=== Exercise goal ===
Report each line in the records below that contains the string "computer", and write out each of those lines in full.

**** Task material ****

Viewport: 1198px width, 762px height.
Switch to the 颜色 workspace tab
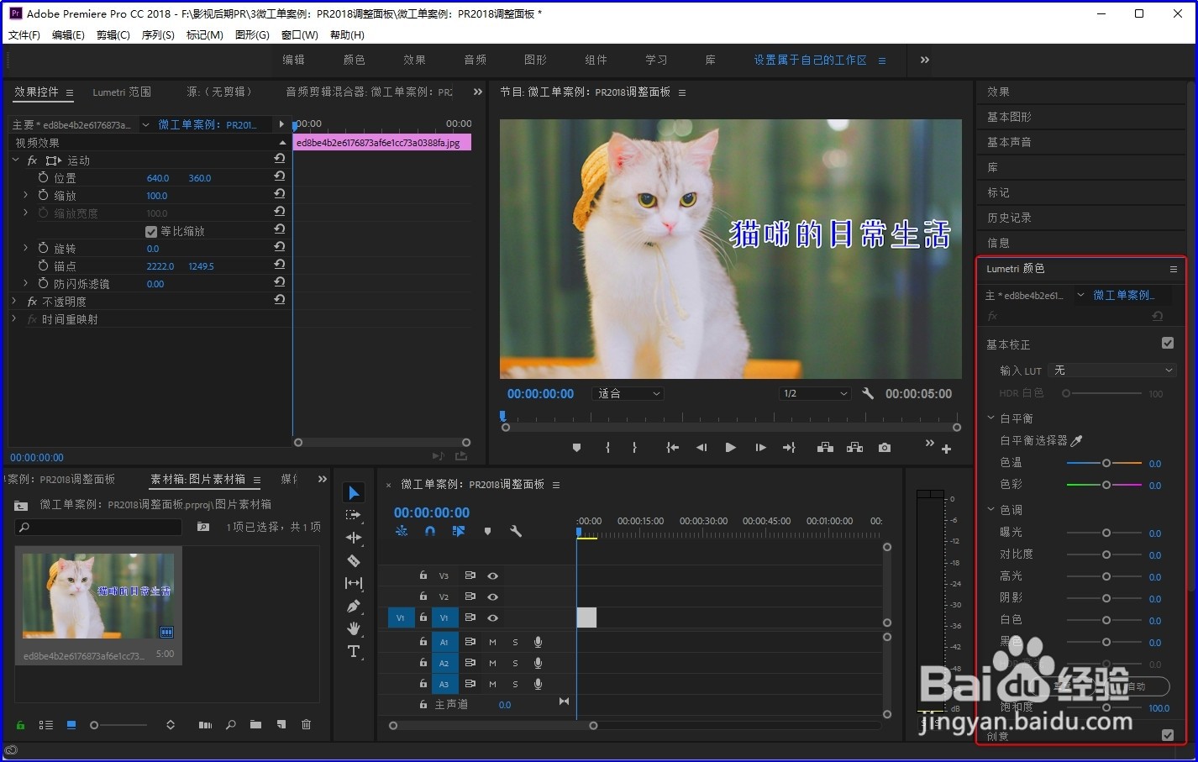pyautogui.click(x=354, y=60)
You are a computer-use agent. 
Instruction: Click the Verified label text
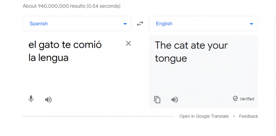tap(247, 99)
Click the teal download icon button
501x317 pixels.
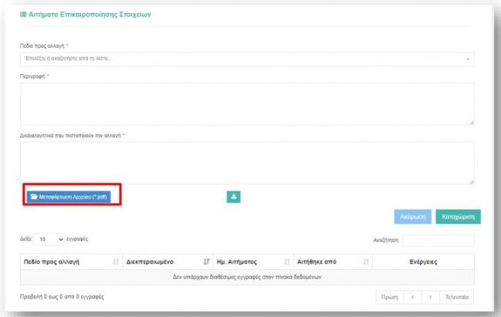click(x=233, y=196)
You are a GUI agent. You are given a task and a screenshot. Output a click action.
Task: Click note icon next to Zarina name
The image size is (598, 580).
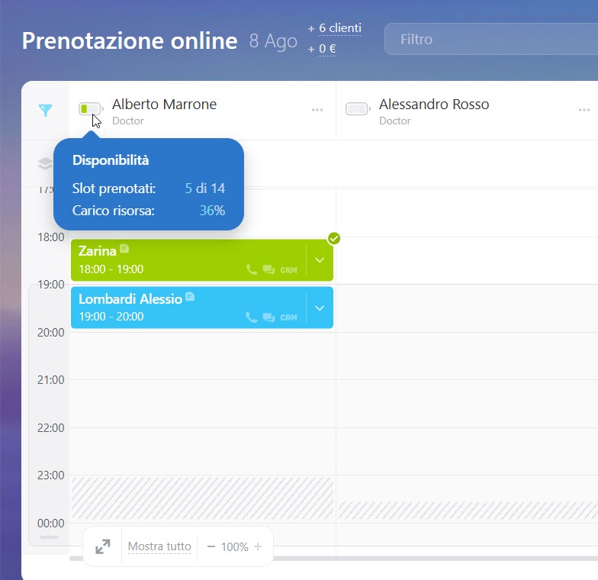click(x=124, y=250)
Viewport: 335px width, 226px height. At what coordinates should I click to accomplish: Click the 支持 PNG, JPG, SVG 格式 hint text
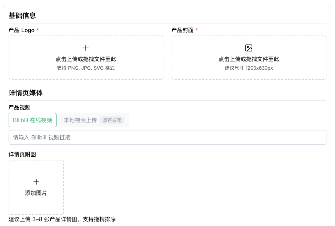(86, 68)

****
**** Task material ****

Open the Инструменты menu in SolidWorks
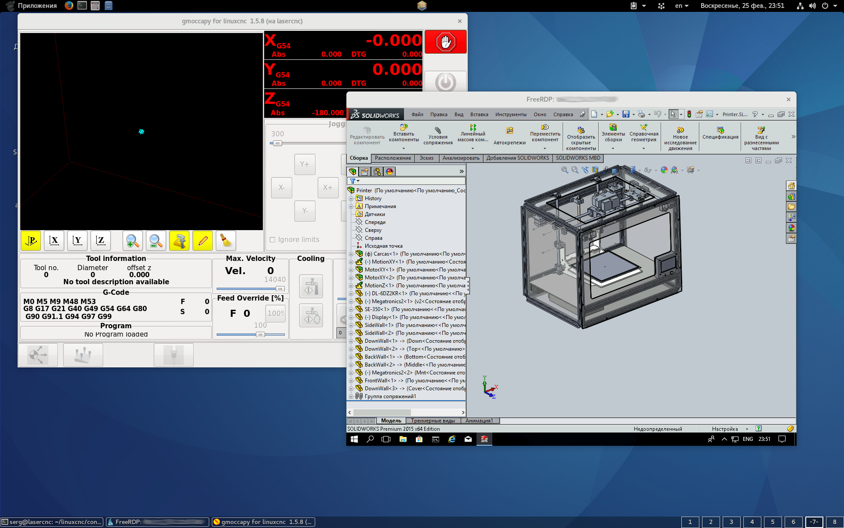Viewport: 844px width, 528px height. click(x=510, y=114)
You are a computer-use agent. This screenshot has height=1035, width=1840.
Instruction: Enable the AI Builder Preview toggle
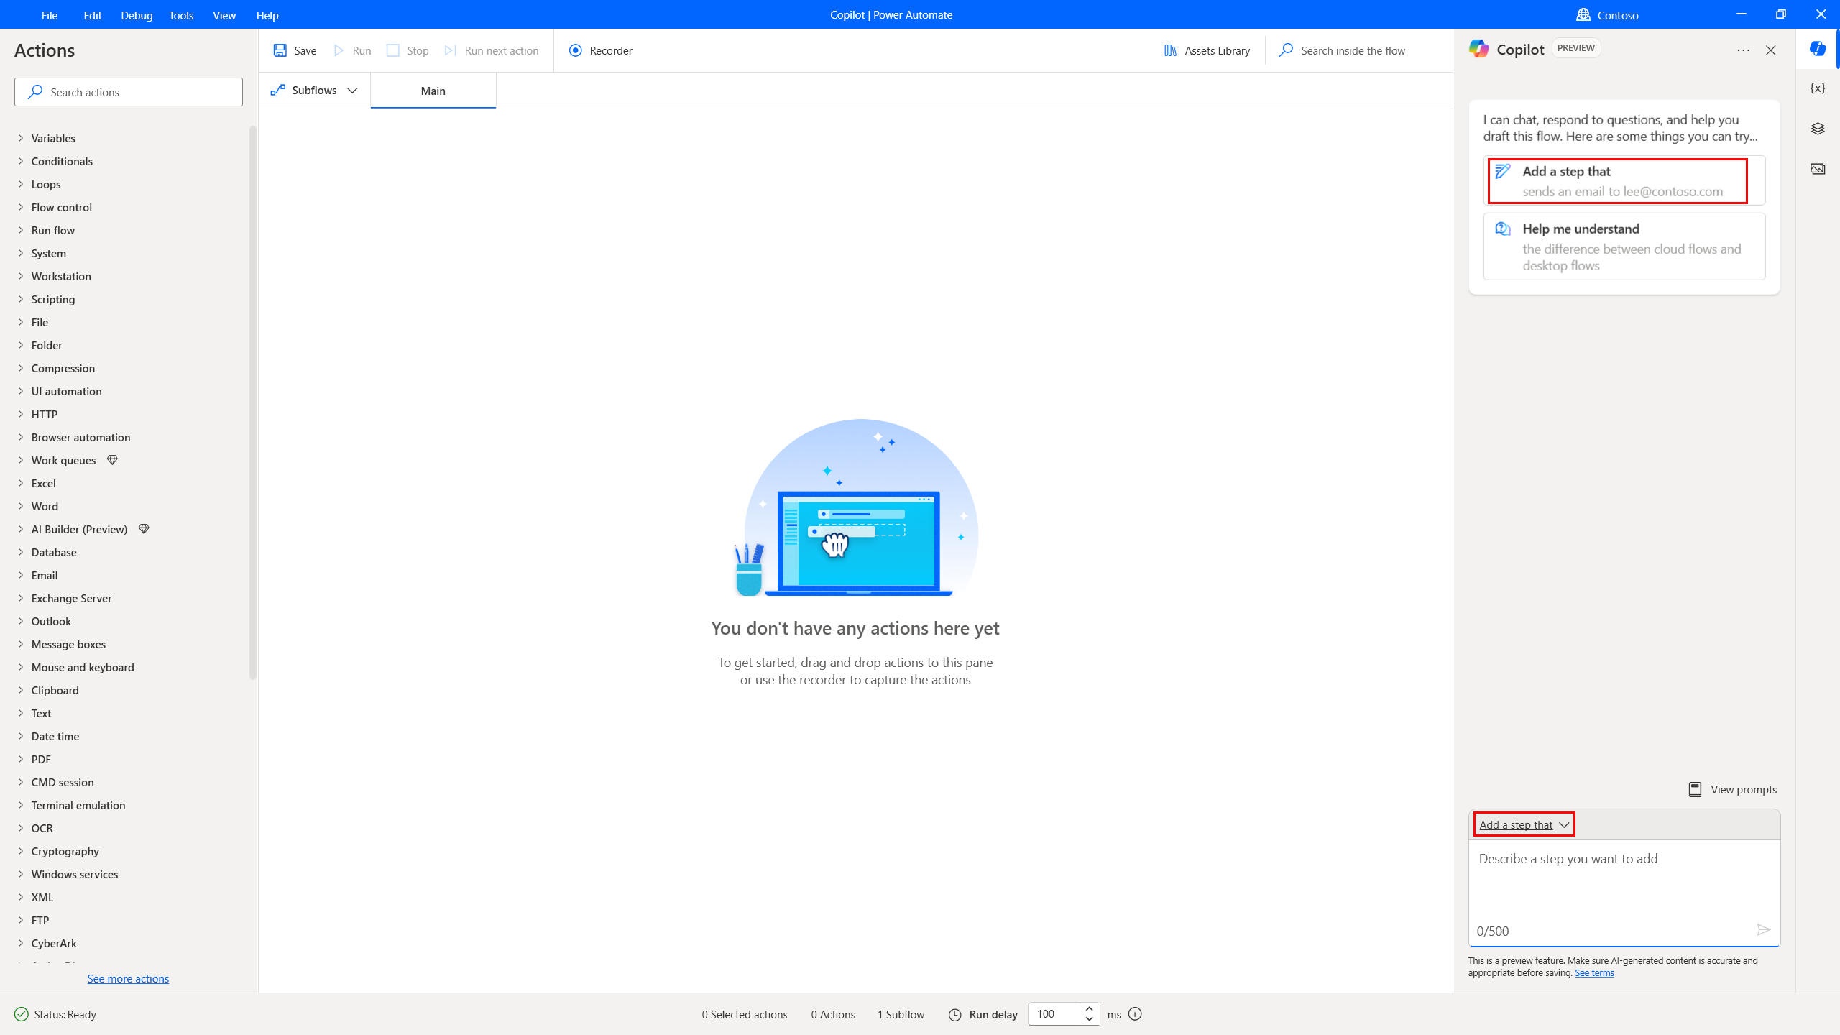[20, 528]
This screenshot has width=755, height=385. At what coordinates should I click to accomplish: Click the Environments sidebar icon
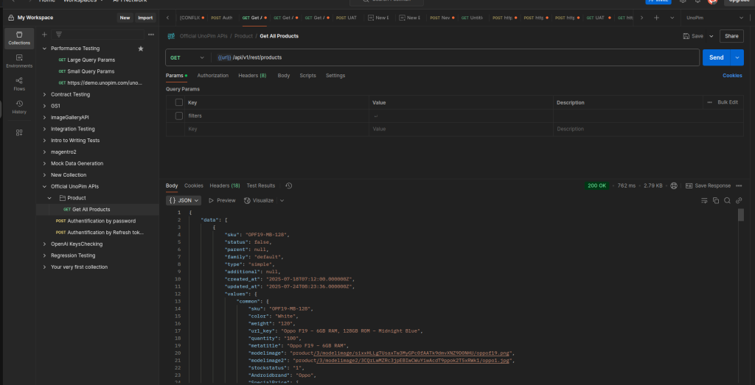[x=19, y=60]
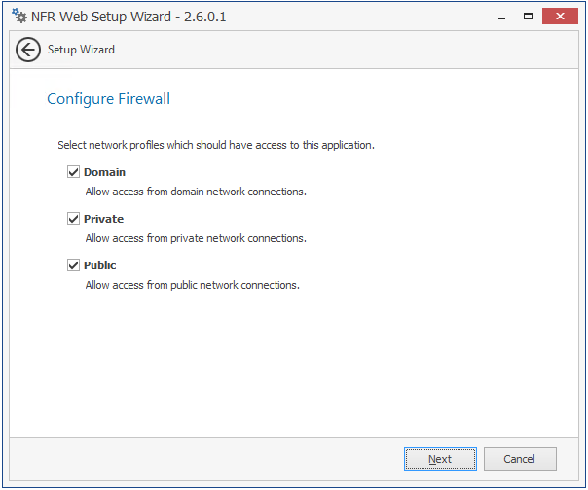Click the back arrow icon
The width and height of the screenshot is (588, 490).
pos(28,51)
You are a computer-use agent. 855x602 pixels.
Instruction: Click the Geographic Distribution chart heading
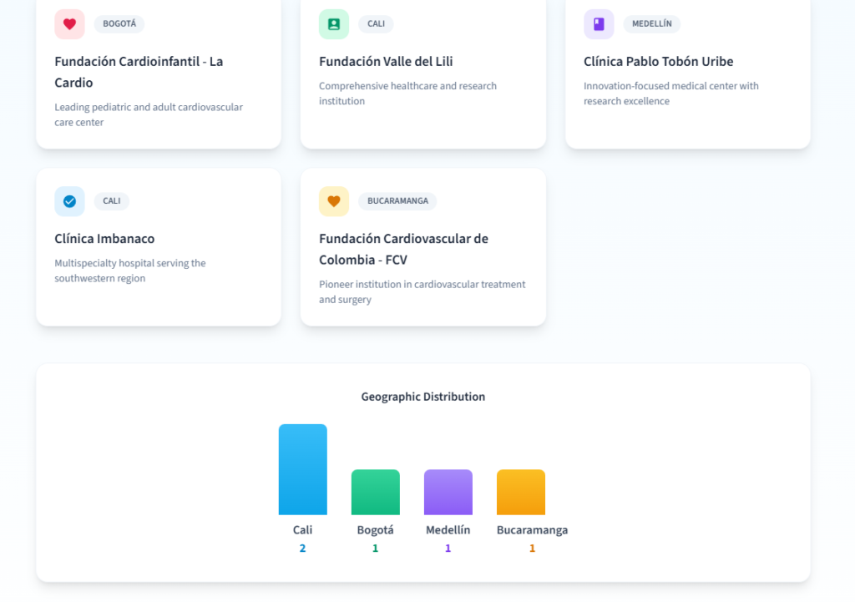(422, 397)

****

=== Response to this task ===
You are a computer-use agent. 
You are a computer-use agent. This screenshot has height=1035, width=1840.
You are a computer-use agent. 855x602 pixels.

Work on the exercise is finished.